Nous avions également proposé d'inclure une disposition dans le bilan social des entreprises, afin que puisse être évalué, pour mieux le combattre, le phénomène du « plafond de verre », qui exclut de l'ascension hiérarchique les personnes issues de l'immigration, les femmes, les handicapés et les seniors.

Nous avons vu au Sénat, ici même, dans cet hémicycle, ces magnifiques modèles positifs d'identification que sont ces talents des cités. Pour la plupart, ils sont issus de l'immigration et ils sont les lumières des quartiers.

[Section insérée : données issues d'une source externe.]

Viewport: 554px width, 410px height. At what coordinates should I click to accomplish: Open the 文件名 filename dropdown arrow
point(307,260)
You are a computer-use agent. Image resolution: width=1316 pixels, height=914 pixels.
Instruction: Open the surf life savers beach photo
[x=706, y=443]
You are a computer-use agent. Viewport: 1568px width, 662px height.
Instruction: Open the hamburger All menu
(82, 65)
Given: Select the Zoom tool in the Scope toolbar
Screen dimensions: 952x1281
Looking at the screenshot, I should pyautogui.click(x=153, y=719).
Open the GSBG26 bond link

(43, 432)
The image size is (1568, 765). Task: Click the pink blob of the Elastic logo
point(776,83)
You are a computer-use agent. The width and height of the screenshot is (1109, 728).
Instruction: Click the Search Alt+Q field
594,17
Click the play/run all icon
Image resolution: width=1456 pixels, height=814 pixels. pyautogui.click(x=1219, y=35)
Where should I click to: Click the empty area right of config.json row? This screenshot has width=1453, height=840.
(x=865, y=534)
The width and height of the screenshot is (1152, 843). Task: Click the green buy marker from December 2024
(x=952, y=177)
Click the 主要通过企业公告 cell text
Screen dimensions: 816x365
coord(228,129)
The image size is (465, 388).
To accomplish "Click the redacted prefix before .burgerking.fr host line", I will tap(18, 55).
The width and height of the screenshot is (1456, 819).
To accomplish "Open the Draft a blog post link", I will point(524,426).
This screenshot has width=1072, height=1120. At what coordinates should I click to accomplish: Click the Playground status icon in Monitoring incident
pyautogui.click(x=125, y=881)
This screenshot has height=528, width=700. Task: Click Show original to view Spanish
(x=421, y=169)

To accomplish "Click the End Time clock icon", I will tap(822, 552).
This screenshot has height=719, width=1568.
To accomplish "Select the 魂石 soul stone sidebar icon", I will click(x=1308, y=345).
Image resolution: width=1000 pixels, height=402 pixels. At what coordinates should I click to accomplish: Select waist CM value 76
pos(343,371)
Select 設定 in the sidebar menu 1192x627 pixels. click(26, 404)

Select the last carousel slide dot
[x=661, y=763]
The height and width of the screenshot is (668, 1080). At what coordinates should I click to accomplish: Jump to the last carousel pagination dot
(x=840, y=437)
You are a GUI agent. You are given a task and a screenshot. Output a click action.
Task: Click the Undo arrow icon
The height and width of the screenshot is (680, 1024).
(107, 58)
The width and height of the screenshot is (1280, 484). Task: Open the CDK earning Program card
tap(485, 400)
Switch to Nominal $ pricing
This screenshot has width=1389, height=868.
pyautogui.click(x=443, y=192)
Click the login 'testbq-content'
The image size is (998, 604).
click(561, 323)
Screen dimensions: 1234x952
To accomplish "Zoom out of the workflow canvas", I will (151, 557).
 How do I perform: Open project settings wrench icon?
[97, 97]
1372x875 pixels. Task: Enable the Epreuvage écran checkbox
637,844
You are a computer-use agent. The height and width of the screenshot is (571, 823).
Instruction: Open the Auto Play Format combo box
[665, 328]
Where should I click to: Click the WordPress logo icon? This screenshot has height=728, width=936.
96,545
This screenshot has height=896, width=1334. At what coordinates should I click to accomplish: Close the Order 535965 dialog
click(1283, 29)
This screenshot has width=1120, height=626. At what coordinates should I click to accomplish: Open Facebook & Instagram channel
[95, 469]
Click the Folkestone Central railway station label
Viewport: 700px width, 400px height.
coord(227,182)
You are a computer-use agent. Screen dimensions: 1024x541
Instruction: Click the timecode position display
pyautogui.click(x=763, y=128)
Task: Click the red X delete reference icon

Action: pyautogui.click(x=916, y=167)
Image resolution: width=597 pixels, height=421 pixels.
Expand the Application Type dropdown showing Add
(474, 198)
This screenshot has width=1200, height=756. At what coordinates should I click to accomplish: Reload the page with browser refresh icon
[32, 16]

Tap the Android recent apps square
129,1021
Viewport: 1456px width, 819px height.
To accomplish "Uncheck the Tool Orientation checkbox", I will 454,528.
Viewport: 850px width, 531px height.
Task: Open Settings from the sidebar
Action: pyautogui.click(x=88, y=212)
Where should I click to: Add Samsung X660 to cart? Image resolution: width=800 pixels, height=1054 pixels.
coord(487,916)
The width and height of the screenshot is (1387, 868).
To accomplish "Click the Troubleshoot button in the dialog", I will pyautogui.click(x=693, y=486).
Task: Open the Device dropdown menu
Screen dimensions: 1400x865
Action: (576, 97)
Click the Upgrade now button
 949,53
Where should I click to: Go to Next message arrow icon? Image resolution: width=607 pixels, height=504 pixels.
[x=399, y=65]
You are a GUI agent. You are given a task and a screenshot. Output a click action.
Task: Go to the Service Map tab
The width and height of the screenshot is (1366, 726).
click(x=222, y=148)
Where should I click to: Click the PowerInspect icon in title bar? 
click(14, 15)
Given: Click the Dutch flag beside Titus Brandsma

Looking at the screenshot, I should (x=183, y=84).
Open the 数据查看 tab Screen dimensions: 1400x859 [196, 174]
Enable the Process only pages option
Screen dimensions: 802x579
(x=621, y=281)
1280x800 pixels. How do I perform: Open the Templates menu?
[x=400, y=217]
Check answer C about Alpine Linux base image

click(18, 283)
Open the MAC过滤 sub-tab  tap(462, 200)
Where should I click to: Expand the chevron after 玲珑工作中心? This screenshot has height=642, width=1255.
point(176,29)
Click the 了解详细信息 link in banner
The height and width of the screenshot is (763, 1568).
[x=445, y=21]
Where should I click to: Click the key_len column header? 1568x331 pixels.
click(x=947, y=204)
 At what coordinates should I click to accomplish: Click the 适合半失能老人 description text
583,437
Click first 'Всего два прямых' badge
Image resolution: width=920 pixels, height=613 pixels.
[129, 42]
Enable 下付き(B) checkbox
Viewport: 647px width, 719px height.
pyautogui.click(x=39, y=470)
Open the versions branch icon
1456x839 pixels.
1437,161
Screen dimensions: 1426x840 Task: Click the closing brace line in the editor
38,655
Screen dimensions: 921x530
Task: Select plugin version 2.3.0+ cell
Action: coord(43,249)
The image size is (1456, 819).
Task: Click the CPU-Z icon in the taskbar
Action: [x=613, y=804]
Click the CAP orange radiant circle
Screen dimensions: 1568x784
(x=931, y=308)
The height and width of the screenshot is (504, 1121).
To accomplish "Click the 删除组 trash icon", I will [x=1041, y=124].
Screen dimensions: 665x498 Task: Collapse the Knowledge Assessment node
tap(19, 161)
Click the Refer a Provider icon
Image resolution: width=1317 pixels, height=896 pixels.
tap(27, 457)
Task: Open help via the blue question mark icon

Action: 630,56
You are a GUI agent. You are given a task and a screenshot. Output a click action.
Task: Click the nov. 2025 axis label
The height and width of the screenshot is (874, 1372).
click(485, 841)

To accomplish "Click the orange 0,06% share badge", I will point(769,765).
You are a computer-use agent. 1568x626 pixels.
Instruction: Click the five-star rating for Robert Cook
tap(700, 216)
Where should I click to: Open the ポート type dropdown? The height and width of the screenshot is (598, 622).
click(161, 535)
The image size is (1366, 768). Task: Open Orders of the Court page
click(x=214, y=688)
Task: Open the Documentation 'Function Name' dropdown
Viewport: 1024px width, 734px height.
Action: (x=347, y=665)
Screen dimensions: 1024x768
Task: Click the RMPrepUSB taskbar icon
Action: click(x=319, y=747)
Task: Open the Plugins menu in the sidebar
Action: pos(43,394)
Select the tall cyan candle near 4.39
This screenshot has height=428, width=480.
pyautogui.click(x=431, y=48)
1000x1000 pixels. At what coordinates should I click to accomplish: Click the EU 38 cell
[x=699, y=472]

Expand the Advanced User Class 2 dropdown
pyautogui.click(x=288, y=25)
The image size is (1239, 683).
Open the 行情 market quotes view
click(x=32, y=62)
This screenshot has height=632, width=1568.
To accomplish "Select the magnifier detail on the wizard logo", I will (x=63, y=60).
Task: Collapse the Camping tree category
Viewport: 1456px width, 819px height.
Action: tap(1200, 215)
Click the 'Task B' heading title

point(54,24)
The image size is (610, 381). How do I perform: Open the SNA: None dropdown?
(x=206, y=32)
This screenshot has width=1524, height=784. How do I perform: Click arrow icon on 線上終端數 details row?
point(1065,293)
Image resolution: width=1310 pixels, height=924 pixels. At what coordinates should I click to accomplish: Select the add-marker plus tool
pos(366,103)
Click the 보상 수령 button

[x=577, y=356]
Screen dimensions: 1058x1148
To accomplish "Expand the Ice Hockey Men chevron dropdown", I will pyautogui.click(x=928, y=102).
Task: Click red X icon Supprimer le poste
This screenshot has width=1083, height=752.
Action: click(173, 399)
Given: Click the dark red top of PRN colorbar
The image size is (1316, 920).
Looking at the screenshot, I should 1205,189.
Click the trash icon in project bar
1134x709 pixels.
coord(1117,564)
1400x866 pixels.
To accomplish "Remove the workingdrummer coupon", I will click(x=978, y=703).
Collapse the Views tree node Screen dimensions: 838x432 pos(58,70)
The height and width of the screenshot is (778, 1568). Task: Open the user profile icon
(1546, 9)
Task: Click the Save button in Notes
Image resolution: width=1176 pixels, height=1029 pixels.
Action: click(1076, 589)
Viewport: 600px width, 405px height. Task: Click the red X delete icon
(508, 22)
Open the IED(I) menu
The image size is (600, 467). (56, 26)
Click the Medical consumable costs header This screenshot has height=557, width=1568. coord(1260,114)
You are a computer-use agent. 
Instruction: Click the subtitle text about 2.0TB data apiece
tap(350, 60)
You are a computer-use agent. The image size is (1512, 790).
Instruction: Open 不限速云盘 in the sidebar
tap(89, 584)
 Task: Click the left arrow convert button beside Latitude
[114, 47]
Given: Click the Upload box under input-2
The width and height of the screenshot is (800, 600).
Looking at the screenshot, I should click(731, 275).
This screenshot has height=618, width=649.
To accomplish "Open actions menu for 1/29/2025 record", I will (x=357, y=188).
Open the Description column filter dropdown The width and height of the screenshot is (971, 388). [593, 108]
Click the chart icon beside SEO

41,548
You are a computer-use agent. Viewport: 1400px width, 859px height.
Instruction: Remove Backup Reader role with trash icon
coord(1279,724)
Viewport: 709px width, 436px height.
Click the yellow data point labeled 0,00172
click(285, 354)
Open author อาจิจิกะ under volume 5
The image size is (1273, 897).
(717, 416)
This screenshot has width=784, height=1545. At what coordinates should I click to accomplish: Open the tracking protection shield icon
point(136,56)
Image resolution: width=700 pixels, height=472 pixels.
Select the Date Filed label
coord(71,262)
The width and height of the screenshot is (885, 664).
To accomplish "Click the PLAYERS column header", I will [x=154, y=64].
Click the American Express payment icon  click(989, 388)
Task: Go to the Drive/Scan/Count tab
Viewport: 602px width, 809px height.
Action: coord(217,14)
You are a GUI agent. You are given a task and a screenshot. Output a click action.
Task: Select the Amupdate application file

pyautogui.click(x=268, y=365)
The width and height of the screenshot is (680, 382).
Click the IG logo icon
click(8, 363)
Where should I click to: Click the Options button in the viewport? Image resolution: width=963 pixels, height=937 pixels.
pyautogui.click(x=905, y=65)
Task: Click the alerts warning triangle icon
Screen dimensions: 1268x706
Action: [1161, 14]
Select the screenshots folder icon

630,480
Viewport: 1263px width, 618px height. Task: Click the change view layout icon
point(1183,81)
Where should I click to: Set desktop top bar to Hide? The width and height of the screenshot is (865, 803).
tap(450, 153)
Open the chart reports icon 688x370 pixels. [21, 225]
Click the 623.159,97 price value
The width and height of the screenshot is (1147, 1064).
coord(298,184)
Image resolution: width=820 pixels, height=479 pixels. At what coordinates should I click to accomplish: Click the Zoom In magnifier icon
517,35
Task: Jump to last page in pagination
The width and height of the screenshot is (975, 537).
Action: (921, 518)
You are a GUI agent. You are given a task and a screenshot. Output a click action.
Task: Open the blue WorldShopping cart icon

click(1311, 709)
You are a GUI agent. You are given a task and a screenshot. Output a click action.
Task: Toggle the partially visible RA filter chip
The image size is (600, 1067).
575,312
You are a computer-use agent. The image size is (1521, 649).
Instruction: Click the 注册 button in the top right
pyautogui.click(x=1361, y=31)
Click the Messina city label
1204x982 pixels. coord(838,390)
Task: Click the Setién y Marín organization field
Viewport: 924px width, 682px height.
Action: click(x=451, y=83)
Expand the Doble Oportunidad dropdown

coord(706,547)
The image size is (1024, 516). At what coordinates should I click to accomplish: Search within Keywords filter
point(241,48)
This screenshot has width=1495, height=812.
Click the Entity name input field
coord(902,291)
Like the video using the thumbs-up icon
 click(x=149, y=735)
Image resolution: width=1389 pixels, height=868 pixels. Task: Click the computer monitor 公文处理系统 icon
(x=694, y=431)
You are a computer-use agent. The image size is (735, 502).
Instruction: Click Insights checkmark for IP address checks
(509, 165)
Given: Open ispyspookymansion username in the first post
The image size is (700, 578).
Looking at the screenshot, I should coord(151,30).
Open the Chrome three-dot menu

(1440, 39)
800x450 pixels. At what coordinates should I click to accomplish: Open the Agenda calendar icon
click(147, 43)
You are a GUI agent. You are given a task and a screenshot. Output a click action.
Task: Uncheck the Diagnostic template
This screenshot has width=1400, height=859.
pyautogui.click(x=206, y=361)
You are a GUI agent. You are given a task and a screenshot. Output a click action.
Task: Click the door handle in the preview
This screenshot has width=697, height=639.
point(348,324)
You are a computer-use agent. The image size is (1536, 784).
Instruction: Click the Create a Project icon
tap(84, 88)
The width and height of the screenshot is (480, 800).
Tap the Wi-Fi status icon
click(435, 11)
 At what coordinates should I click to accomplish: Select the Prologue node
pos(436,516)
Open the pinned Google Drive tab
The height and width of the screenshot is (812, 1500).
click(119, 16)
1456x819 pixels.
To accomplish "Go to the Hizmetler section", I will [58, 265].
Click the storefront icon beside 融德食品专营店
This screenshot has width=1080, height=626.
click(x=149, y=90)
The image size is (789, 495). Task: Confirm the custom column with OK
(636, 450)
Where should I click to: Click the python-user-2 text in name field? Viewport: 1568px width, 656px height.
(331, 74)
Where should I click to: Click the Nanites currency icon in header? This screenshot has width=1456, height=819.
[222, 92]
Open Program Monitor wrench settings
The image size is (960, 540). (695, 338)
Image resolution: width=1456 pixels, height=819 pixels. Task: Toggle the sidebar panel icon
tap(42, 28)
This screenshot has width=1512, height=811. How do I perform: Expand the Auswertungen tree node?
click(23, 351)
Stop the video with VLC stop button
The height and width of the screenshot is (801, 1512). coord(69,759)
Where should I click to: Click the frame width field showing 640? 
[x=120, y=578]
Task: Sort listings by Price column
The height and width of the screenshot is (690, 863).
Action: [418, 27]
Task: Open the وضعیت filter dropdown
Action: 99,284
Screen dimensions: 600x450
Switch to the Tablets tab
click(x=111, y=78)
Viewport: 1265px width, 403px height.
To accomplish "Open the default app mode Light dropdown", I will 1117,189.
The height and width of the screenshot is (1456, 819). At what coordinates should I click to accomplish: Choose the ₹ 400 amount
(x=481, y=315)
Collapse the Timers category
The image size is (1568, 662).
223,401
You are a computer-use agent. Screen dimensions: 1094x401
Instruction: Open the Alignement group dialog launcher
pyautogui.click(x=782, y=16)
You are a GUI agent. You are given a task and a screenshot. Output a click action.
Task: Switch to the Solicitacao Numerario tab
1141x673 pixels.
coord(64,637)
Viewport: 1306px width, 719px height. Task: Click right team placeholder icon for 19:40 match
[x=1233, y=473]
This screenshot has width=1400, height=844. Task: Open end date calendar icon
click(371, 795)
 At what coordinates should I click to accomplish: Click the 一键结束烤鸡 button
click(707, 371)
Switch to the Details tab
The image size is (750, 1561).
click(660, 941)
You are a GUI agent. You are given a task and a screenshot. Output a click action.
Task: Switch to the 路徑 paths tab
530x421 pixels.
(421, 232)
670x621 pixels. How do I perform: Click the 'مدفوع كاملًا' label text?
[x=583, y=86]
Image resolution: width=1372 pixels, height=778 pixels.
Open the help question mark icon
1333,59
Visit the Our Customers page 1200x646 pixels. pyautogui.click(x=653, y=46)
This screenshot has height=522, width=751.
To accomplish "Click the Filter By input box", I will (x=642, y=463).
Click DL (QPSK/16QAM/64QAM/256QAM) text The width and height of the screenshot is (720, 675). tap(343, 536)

J'avais aussi appelé votre attention sur une mesure discriminatoire portant sur les élections professionnelles. Par décret, vous avez supprimé le droit de vote accordé aux artisans étrangers non européens alors qu'ils contribuent, comme leurs collègues, à la richesse de notre pays.

La même surdité a été constatée à l'occasion de l'examen du projet de loi de financement de la sécurité sociale, au cours duquel nous avons dénoncé la diminution du minimum vieillesse pour les retraités immigrés. Toutes choses égales par ailleurs, un travailleur français souhaitant profiter de sa retraite là où il est né percevra au minimum 589 euros, alors qu'un travailleur immigré souhaitant rentrer dans le pays où il est né ne recevra, lui, que 150 euros !

Enfin, l'apprentissage à quatorze ans nous paraît de nature à aggraver les inégalités, d'autant que vous avez refusé ce matin même la proposition de loi du groupe socialiste visant à diversifier le recrutement des classes préparatoires.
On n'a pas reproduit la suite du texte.